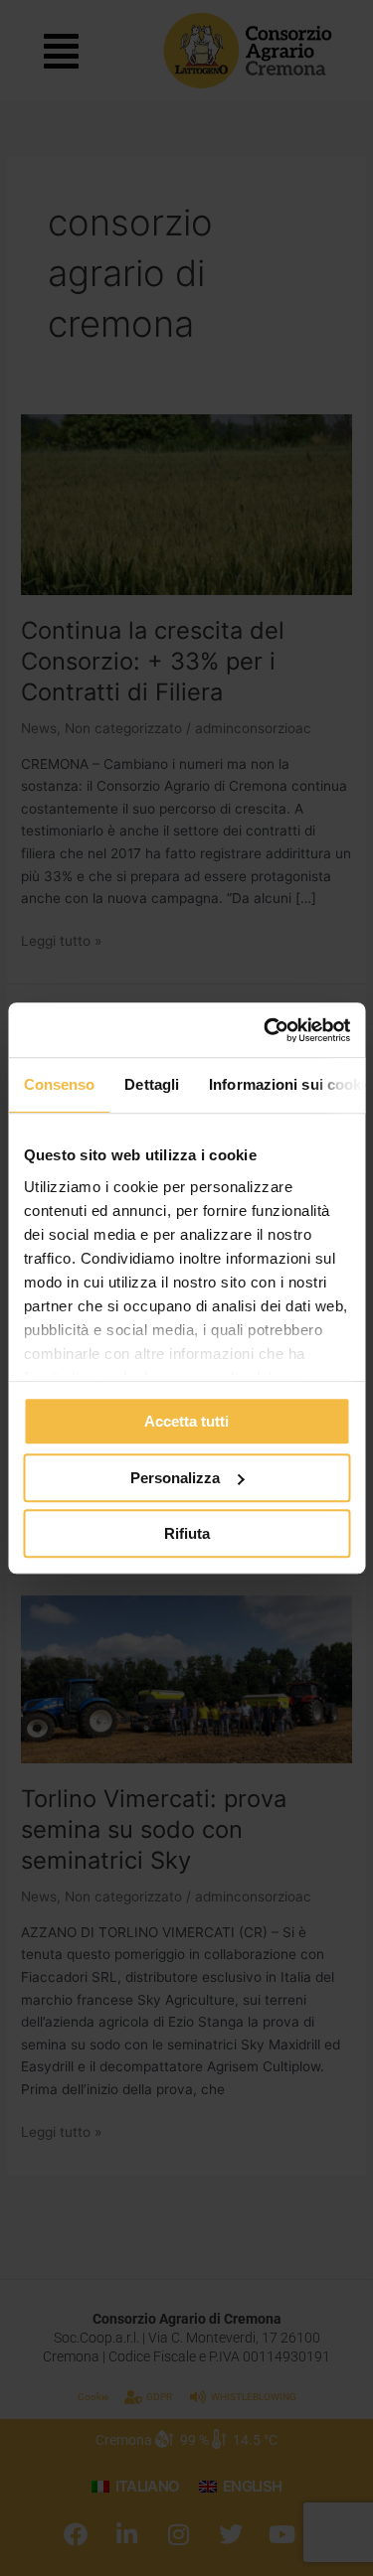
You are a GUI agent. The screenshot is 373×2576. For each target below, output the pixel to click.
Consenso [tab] (58, 1084)
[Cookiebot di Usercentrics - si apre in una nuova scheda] (265, 1030)
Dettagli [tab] (151, 1084)
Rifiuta (187, 1533)
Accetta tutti (186, 1421)
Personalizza (175, 1477)
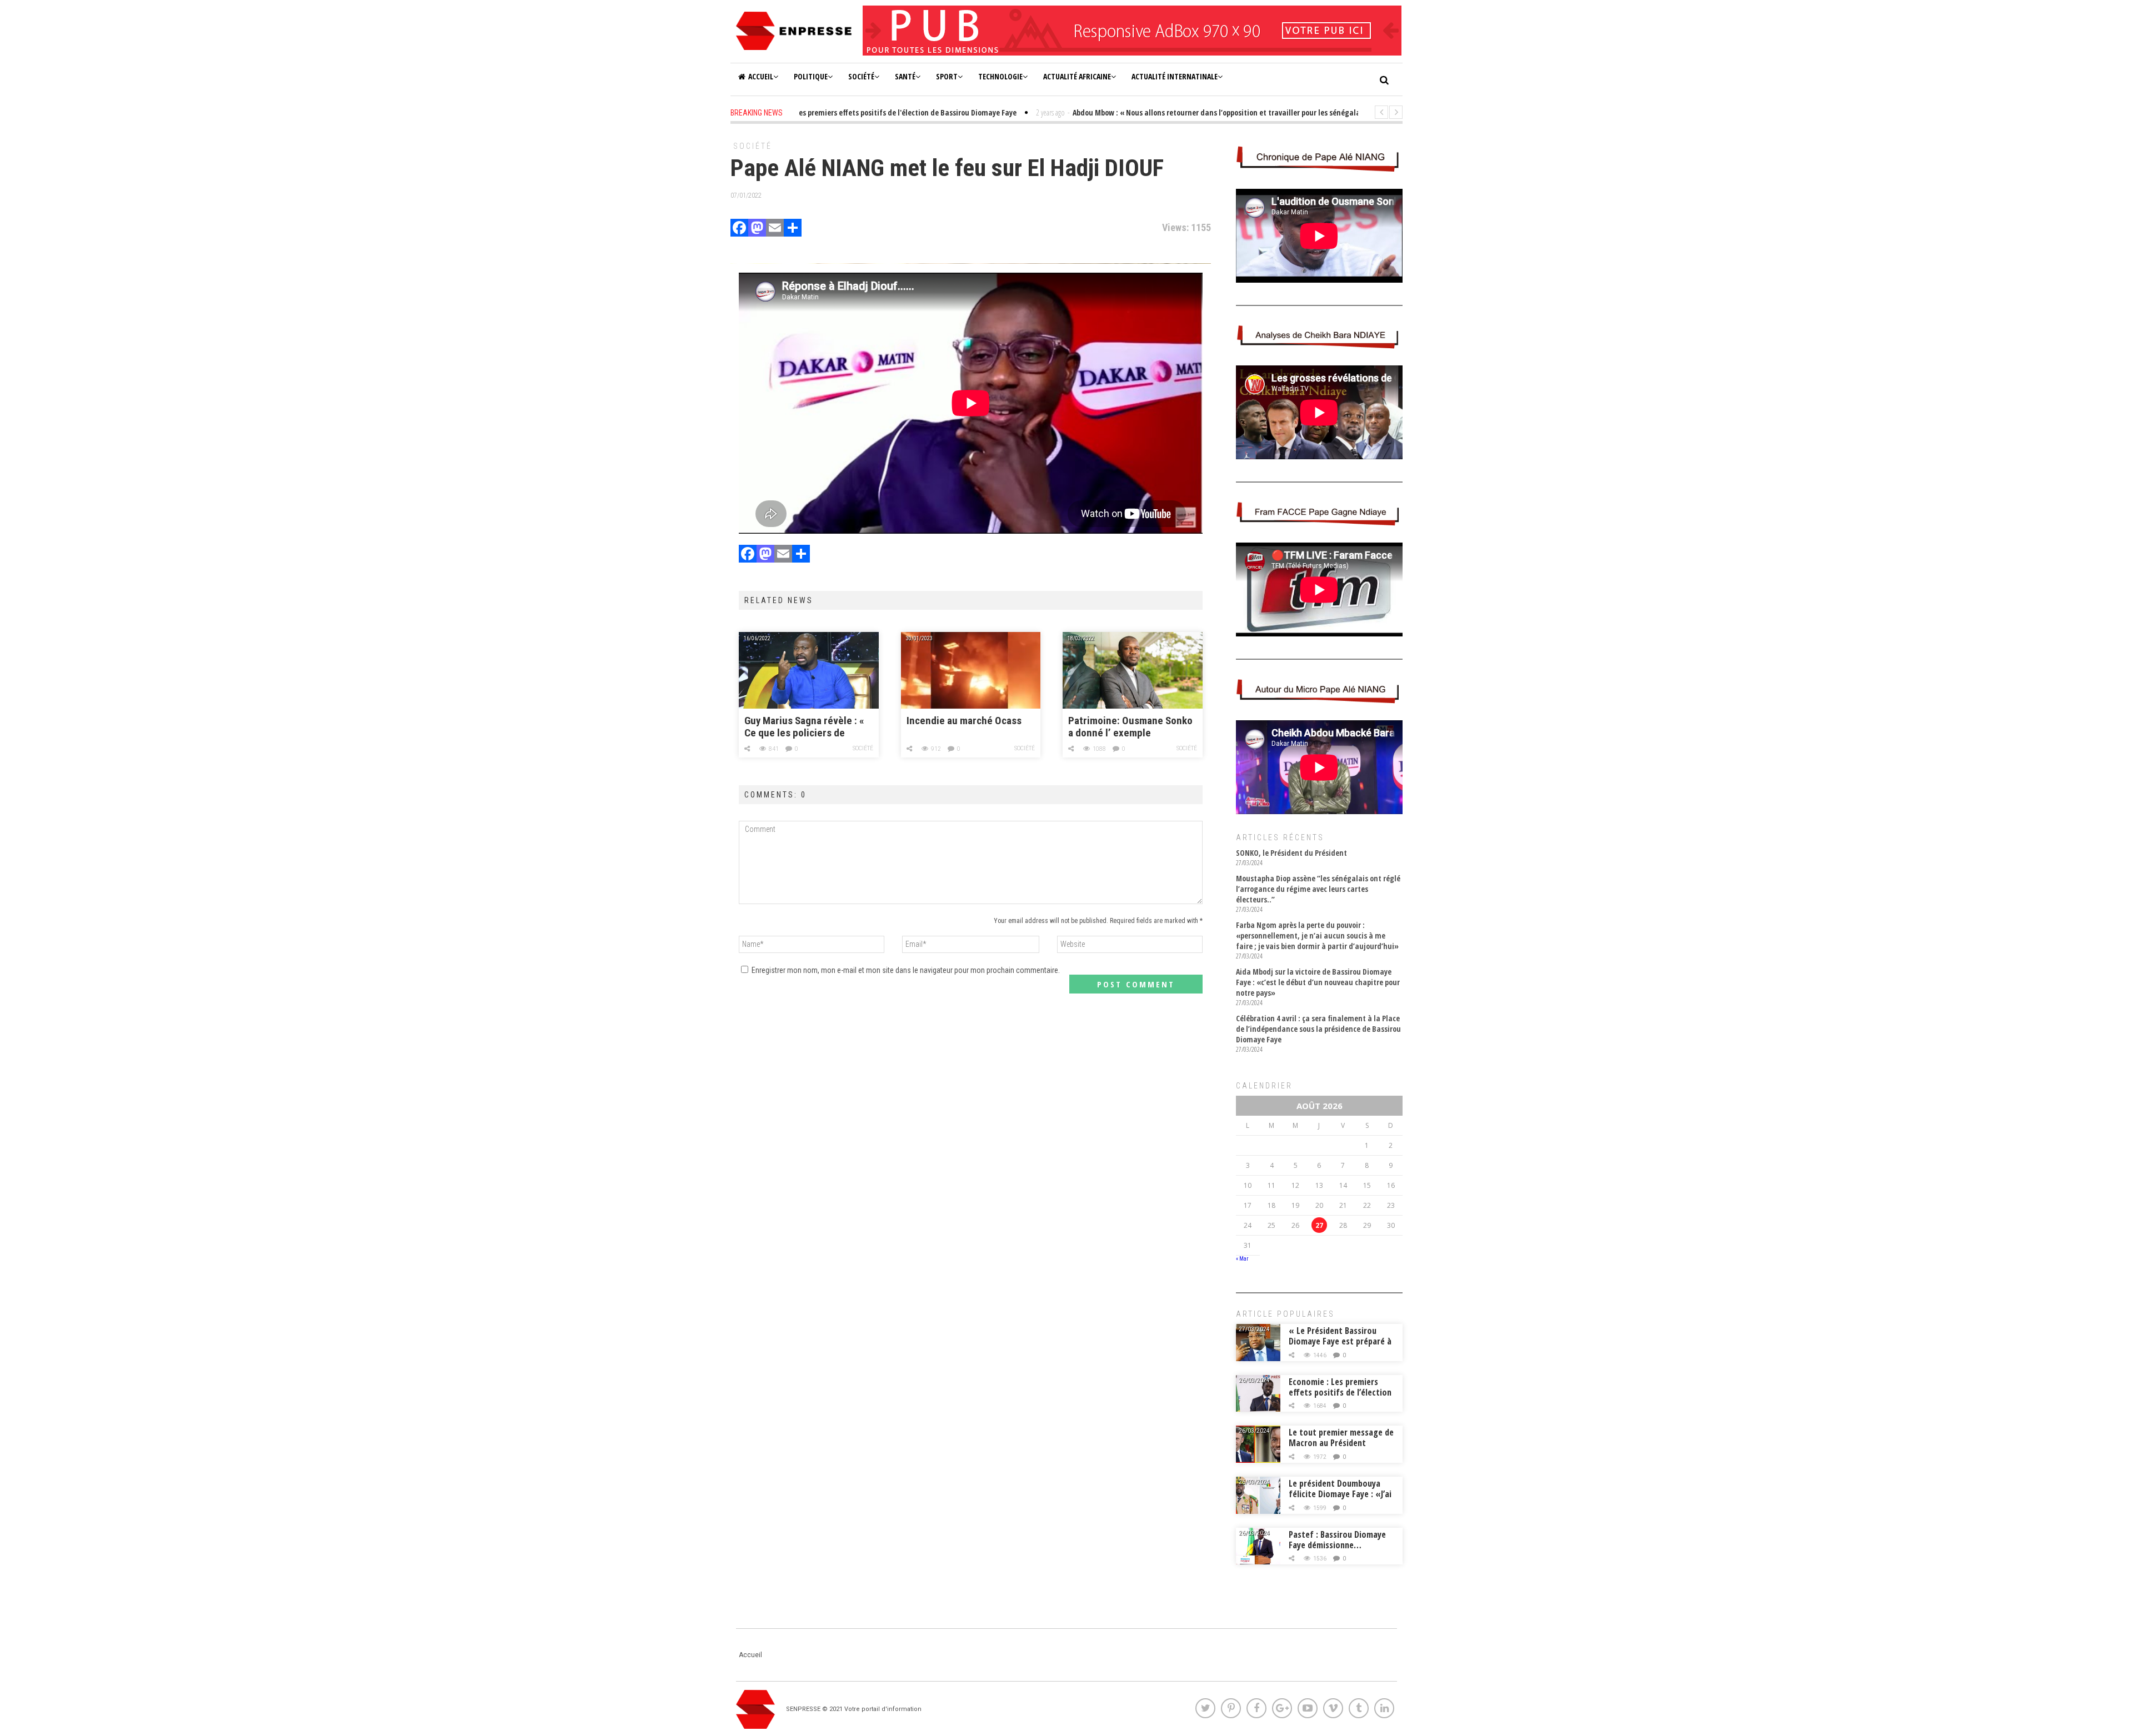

----------

Work instructions
Would you write out all of the records exactly, omitting the pictures?

Output for this task
You are a GUI agent. The screenshot is 373×2576. For each target below, output the pixel to click.
Consenso [tab] (58, 1084)
[Cookiebot di Usercentrics - si apre in una nuova scheda] (265, 1030)
Dettagli [tab] (151, 1084)
Rifiuta (187, 1533)
Accetta tutti (186, 1421)
Personalizza (175, 1477)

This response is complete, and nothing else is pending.